I use dividend stocks mainly to reduce risk and that seems to work.
I wouldn’t be opposed.
![]()
(although it is not my goal, either)
I typically go through my stock picked portfolio about once a week (with FASTgraphs) to see whether there’s any new buy or sell changes.
I thought maybe I’ll provide a deeper dive on one company whenever I find the time. Perhaps others will find it useful or can point out flaws in my reasoning.
I usually go through the portfolio alphabetically and the first company on the list is AbbVie.
ABBV
AbbVie, Inc. is a research-based biopharmaceutical company, which engages in the development and sale of pharmaceutical products. For company profile details see footnote.[1]
The FASTgraphs summary score (which was only introduced recently) looks like this:
The historical earnings graph, price chart, etc:
Going forward the patent expiry of the blockbuster drug Humira seems to no longer impact their earnings and analysts expect[2] them to grow again at a nice clip.
I like their dividend growth rate – 11.34% CAGR over the past 14 years – and the fact that their payout ratio is less than 50% (for expected 2026 earnings).
Forward looking earnings chart:
Company’s not cheap given its expected growth rate of about 19%, but seemingly just about fairly valued. I like that earnings growth expectations are steady when looking at analyst estimates for 2026, 2027 and 2028 from 1 month ago, 3 months ago and 6 months ago (even pointing upwards slightly).
If the company stays at its current valuation (18.74 x P/E) until December 2028 we’re looking at a 22% total annual rate of return (ROR). If the PE drops to 15, we’ll still see a 13% annual ROR.
Unless things look iffy, this is roughly where I stop and move to the next company. If things look iffy, I’ll dig deeper.
Things don’t look iffy to me. ABBV is a hold in my book.
1 Company profile:
Company description:
AbbVie, Inc. is a research-based biopharmaceutical company, which engages in the development and sale of pharmaceutical products. It focuses on treating conditions such as chronic autoimmune diseases in rheumatology, gastroenterology, and dermatology, oncology, including blood cancers, virology, hepatitis C virus (HCV) and human immunodeficiency virus (HIV), neurological disorders, such as Parkinson’s, metabolic, comprising thyroid disease and complications associated with cystic fibrosis, pain associated with endometriosis, and other serious health conditions. The company was founded on October 19, 2011 and is headquartered in North Chicago, IL.
GICS Information:
Health Care>Pharmaceuticals Biotechnology & Life Sciences>Biotechnology>Biotechnology
Company website:
2 The analyst scorecard looks great. Either the analysts are great at estimating the company’s future earnings or the company provides accurate guidance. Or likely both. ![]()

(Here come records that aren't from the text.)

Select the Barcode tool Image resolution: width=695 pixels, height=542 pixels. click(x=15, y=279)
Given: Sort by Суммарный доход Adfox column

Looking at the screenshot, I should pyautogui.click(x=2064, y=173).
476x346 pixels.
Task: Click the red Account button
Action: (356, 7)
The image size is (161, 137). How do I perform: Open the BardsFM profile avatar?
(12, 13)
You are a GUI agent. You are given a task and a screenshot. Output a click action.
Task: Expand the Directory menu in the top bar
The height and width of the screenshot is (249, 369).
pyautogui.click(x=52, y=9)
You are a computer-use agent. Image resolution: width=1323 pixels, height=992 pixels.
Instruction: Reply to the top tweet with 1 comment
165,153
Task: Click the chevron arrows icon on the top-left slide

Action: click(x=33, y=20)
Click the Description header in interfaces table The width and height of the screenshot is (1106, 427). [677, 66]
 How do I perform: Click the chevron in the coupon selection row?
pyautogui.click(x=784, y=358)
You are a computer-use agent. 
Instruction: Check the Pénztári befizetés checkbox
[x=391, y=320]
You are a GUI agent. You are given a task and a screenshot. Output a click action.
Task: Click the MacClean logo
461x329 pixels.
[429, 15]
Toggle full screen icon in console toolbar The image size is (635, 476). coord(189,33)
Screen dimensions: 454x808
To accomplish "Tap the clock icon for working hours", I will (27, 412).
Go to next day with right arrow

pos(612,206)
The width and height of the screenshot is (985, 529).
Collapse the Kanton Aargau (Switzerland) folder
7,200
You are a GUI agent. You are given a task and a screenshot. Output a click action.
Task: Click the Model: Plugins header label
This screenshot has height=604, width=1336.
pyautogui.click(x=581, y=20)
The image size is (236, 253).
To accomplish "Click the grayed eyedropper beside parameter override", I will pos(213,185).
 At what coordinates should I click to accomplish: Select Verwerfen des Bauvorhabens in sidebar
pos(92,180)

One year forward guidance:
Two year forward guidance:
I hold ABBV since quite some time. It is still on buy, but the position is more than 4% and the health sector is more than 20% of my divi portfolio so I don’t buy more at the moment. Last buy was 31jan2025. (Sorry for my strange way of writing dates, I think we did that when I was working for an international air transport company.)
I mainly check cash flow for my divi stocks. FCF payout ratio as Goofy said is way under 50% so the dividend is safe. Debt is manageable (OCF/Debt 0.28) and they work effective and are not overvalued by looking at enterprise value divided by free cash flow (EV/FCF 24.27). I think I described all my formulas used in my methods before.
I ignore earnings, prefer cash flow for my formulas. Earnings sometimes can be manipulated and one would need to go back many years to check for bookkeeping entries that affect earnings for years later. Unfortunately it does not help to compare earnings to other companies of the same sector; the CFO of one company may plan his/her retirement and therefor use some of the many legal tricks to change earnings.
Don’t remember who said it, but “Earning reports are lies that contain just as much truth to be still legal”. I think it was Ben Graham, but I’m not sure. Could be Buffet too.